The main theme of Pindari was singular. One. Uno, and any other word for one from other languages. I considered Pindari a place of one because the town had exactly one of everything and that included one clothes shop. Sheathers department store was pretty big for a town with a population of about fourteen thousand and was ten times more expensive than it needed to be. But it was there, it existed, and it had clothes on racks. At this stage that’s all I was looking for.
The son of the owners was a gay man in his thirties who had moved to Sydney to pursue a career in fashion design. He had failed and was now a buyer for his
parents’ store. He spent most of his time huddled in his office, obviously miserable about the way his life turned out. Pindari didn’t boast a plethora of gay men either, so he must have been really lonely, and not in a Rosie Dunne-I-love-being-lonely-because-people-suck kind of way.
Debs, their only full-time staff member, was behind the counter, checking out her latest manicure that was done in a shade of green that should have been illegal. Aliens would have liked it though, it was their kind of shade; a Martian green. I ducked to the swimsuit section, hoping to try some on in the privacy of the red curtained change rooms. I didn’t need Martian green nail polish fumbling all over my possible clothes choices.

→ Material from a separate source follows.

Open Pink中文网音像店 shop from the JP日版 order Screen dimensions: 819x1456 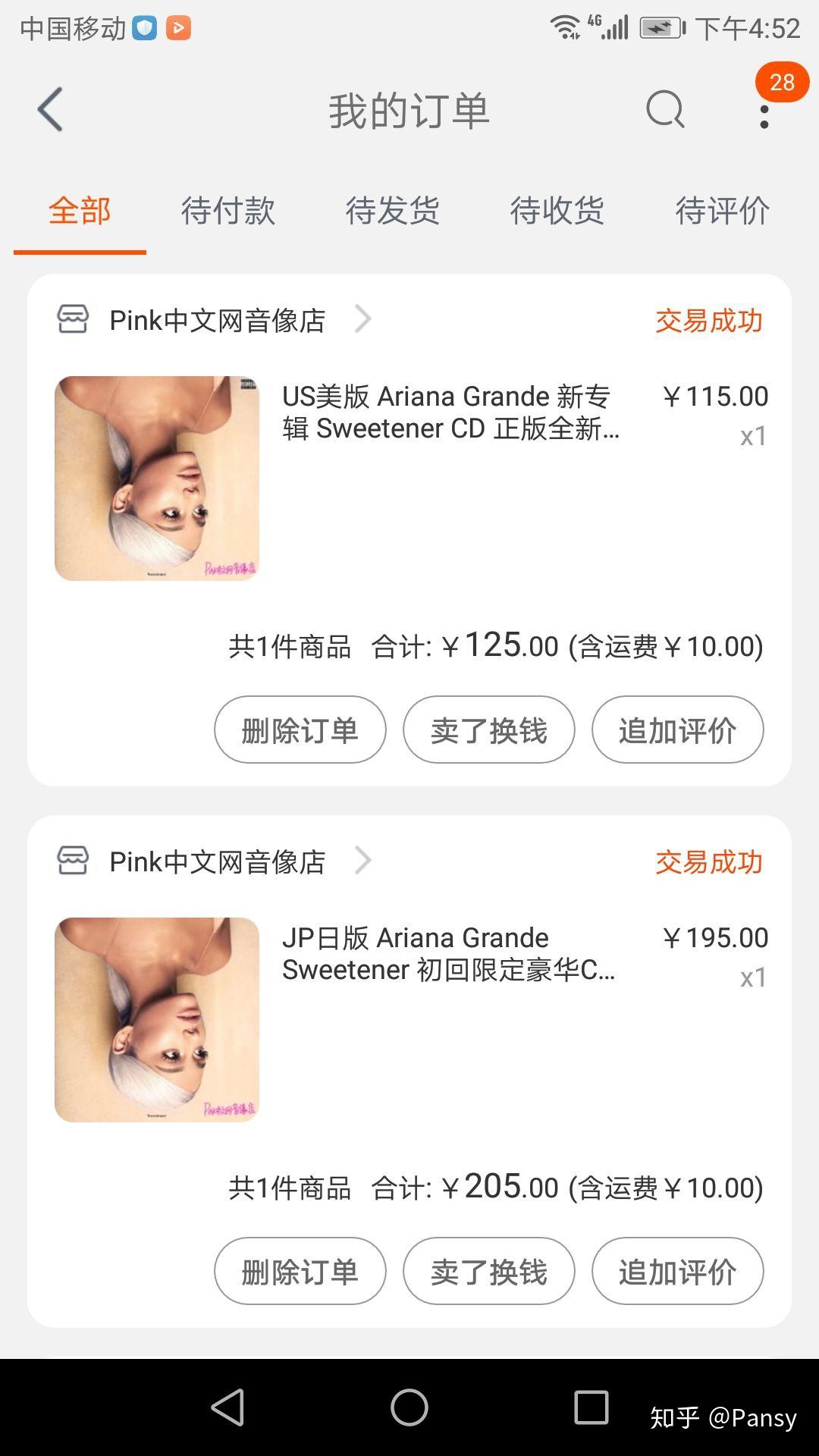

The coat hangers scraped on the steel rack as I pushed aside bikini after bikini, looking for the full-length swimmers that I wasn’t sure even existed.
“Rosie, how are you?” Debs asked, obviously not in the slightest bit interested. “Say, so you get to see much of Mike at the station?” An interesting turn of events. I didn’t like Debs asking about Mike one single bit. Martian-influenced nail polish or not, she was not going anywhere near Mike. My Mike. Hopefully. Maybe. Probably not. But my Mike in my mind, and that was, after all, the most important part of my world.
“Hey. Sometimes. He’s gay,” I said, thinking of Andrew, the gay son. Debs looked surprised, then sceptical as I continued. “All the good ones are, aren’t they? That’s why he moved here. He split up with his long-term boyfriend and wanted to start fresh, far away. Plus, I don’t think his parents approved of him being gay.” I felt a little bit bad for bringing his parents into this deceitful yet necessary web of lies, but a girl’s got to do what a girl’s got to do.